Tuesday, April 14, 2009

Barack Dubya Obama

Same sh*t, different piles.

Okay, so remember how during Obama's campaign he got people like me to vote for him because he criticized George W. Bush's domestic spying surveillance program and said he'd end it?

Well, I do. That's a huge reason I voted for him. I was tired of Bush's trampling over our Constitution and treating us as terrorism suspects.

Remember when Obama's campaign website said that "The Problem" is described in part as the Bush administration having "invoked a legal tool known as the 'state secrets' privilege more than any other previous administration to get cases thrown out of civil court"?

I do.

In February, President Obama's Justice Department quietly argued in a San Francisco court that it was maintaining the same position as President Bush's Justice Department on a case involving detainees trying to sue a private company for its role in their (allegedly) extraordinary renditions.

This time the issue was the National Security Agency's warrantless wiretapping program, and whether courts would be able to assess its constitutionality in a case called Jewel v.

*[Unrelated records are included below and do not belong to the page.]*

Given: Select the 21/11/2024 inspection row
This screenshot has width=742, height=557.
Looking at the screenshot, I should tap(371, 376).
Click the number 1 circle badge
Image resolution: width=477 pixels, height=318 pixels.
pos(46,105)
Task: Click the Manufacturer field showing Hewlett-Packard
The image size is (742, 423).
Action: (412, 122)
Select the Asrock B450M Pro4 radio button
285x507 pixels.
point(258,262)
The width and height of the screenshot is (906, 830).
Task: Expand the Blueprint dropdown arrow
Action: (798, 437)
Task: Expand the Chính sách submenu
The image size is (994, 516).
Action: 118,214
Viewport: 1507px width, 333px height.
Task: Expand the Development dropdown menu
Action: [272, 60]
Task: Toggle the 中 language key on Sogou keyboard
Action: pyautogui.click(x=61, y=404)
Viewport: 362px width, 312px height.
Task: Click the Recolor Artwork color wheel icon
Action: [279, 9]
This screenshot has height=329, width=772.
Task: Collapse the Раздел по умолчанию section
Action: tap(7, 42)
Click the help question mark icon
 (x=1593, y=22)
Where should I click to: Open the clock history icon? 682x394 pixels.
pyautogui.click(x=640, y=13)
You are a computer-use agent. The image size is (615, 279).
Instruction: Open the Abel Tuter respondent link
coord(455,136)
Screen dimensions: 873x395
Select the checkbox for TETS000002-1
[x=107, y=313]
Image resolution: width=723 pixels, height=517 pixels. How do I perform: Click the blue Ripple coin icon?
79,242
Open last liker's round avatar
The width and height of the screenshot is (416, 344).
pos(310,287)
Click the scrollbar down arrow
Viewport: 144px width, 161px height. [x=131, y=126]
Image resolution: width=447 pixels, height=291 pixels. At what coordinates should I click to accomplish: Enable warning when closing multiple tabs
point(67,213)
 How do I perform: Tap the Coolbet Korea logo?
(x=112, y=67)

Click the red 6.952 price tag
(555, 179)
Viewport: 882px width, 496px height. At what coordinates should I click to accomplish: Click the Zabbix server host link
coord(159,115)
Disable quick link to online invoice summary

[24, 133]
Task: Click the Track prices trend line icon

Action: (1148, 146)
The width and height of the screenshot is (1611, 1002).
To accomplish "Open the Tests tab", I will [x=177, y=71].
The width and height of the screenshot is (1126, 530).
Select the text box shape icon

NSA, where the Electronic Frontier Foundation (EFF) is challenging the NSA surveillance by suing on behalf of AT&T customers whose records may or may not have been caught up in the NSA "dragnet."
Last Friday, while President Obama traversed throughout Europe, his Justice Department sought to have Jewel v. NSA dismissed because "the Court lacks subject matter jurisdiction with respect to plaintiffs’ statutory claims against the United States because Congress has not waived sovereign immunity" and "because information necessary to litigate plaintiffs’ claims is properly subject to and excluded from use in this case by the state secrets privilege and related statutory privileges."

Argued the Justice Department: Director of National Intelligence Dennis Blair "has once again demonstrated that the disclosure of the information implicated by this case, which concerns how the United States seeks to detect and prevent terrorist attacks, would cause exceptionally grave harm to national security."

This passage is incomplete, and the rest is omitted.